_Data under study:_
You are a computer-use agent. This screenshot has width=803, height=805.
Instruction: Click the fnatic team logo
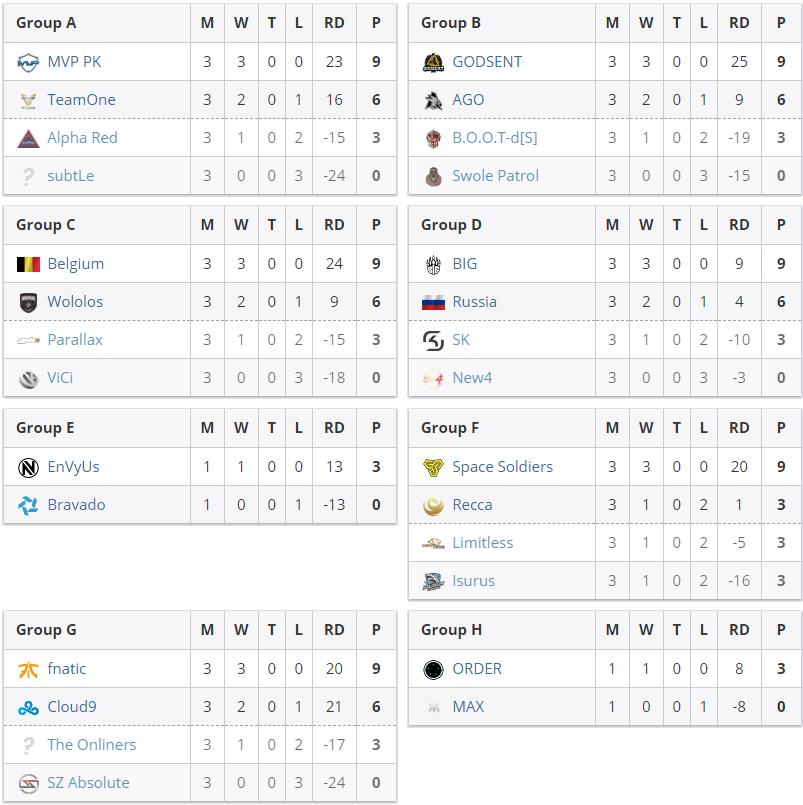coord(28,669)
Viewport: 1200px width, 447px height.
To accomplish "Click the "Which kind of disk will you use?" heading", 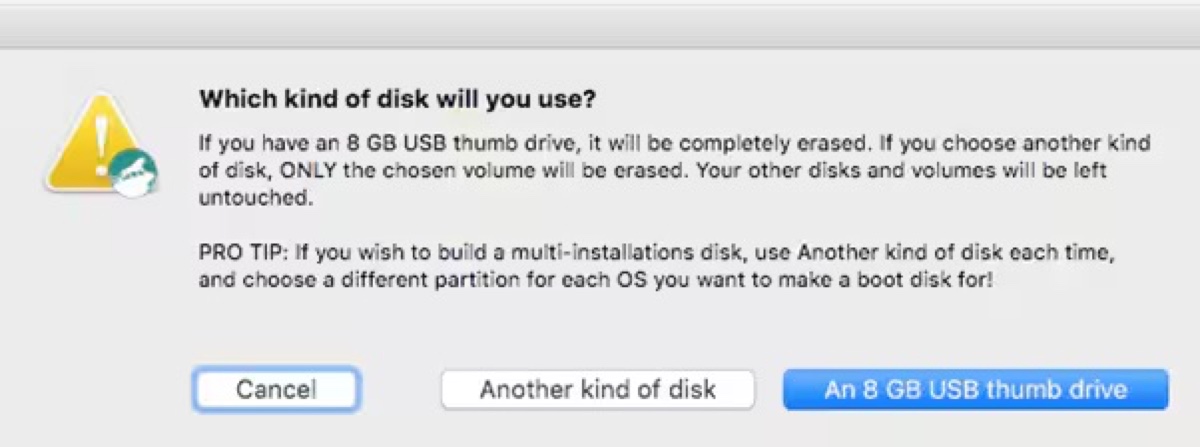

_Aim of the exercise:_ Each line of the listing above must be given again exactly; the pictures are to be left out.

_Solution to this problem:_
You are a computer-use agent. This screenshot has width=803, height=805.
Instruction: Click the fnatic team logo
coord(28,669)
Viewport: 1200px width, 447px height.
To accomplish "Click the "Which kind of disk will you use?" heading", 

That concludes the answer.